- [GOAL]:
Copy the part of the records that opens with the line containing "Select the TOEFL 托福考试 image" and closes with the line containing "Looking at the", both included, with no changes.

* BEGIN SUPPLIED DATA *

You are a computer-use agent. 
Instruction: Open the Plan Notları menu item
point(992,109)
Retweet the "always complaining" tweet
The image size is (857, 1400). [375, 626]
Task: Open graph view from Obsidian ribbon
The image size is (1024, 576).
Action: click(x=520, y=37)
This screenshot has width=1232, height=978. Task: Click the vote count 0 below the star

* END SUPPLIED DATA *
* BEGIN SUPPLIED DATA *

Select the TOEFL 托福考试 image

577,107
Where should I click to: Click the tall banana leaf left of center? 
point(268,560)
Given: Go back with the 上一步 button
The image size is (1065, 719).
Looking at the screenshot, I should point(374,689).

* END SUPPLIED DATA *

- [RESPONSE TO THIS TASK]:
Select the TOEFL 托福考试 image

577,107
Where should I click to: Click the tall banana leaf left of center? 
point(268,560)
Given: Go back with the 上一步 button
The image size is (1065, 719).
Looking at the screenshot, I should point(374,689).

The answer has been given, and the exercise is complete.